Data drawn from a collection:
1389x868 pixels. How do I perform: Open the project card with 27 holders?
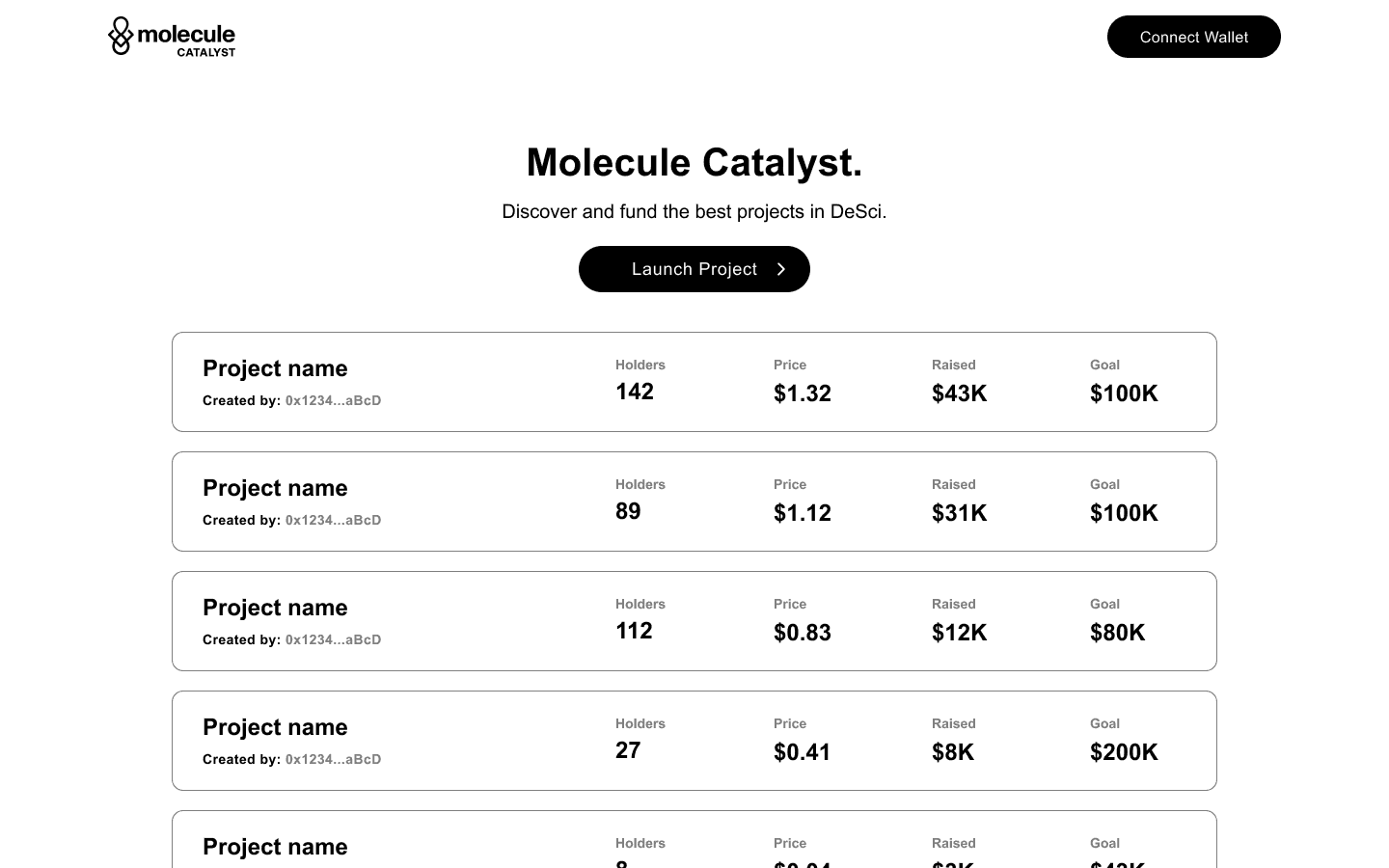click(x=694, y=741)
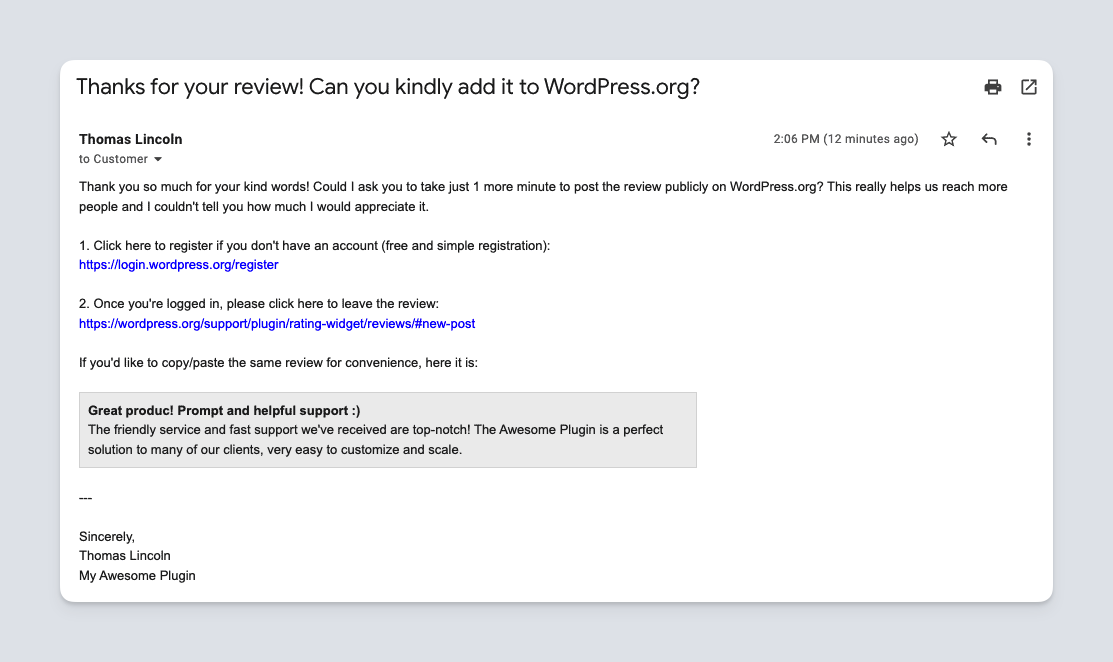The width and height of the screenshot is (1113, 662).
Task: Open the three-dot more options menu
Action: point(1028,140)
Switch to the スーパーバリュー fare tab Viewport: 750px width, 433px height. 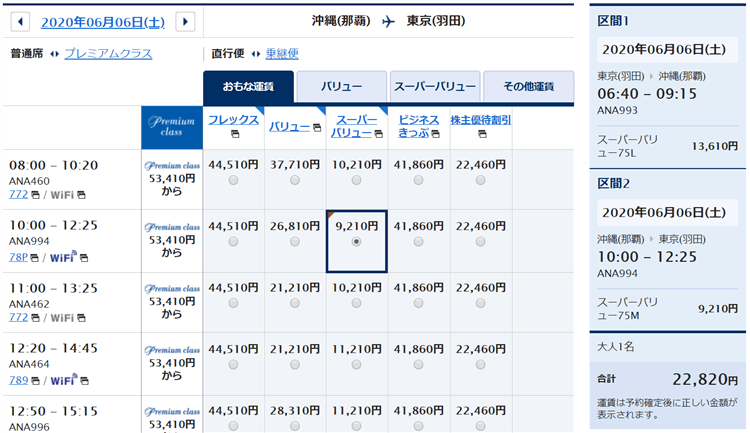(435, 88)
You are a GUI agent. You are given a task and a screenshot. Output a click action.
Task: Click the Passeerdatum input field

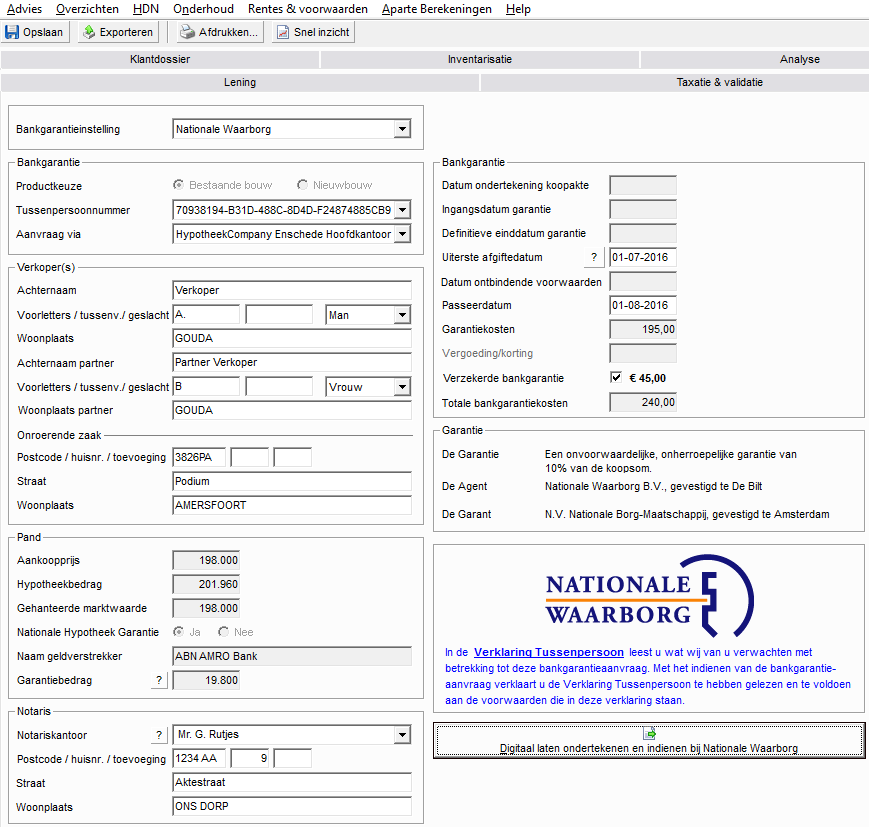coord(643,306)
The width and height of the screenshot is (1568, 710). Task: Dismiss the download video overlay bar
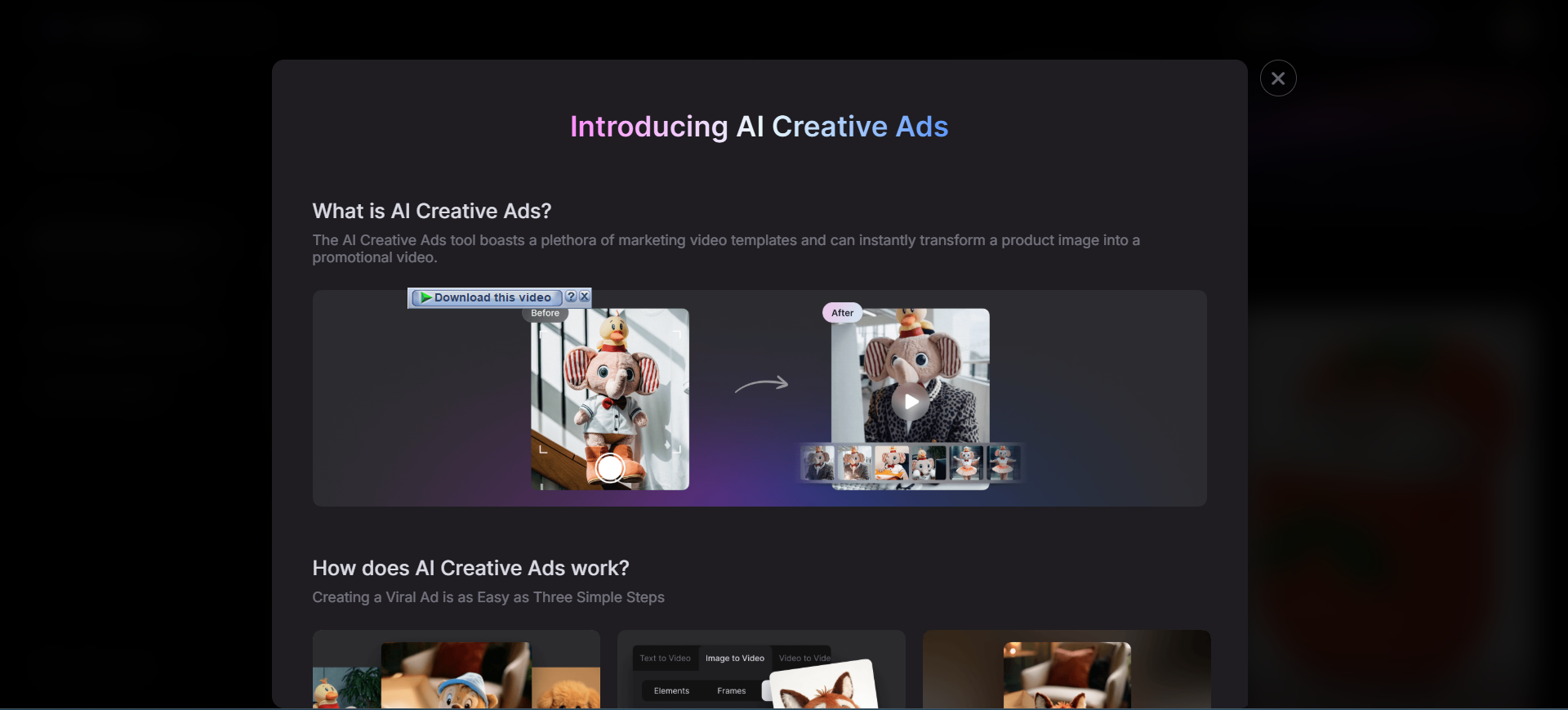(584, 297)
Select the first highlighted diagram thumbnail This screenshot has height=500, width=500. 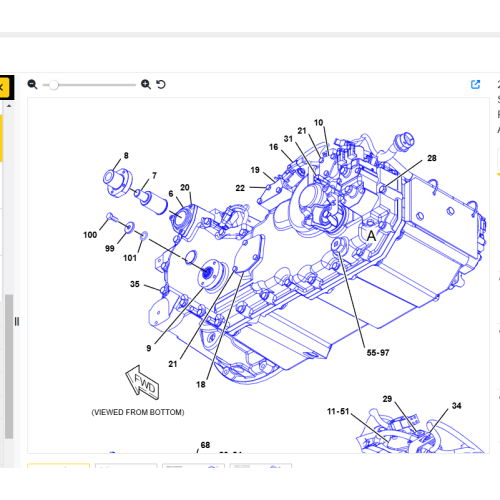[58, 465]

→ **Exercise goal**
Extract each line of the records that contains the word "Open", and copy those lines in full.

→ **Solution to this task**
1389x868 pixels. How do I perform: Open the project card with 27 holders?
Task: Open the three-dot more options menu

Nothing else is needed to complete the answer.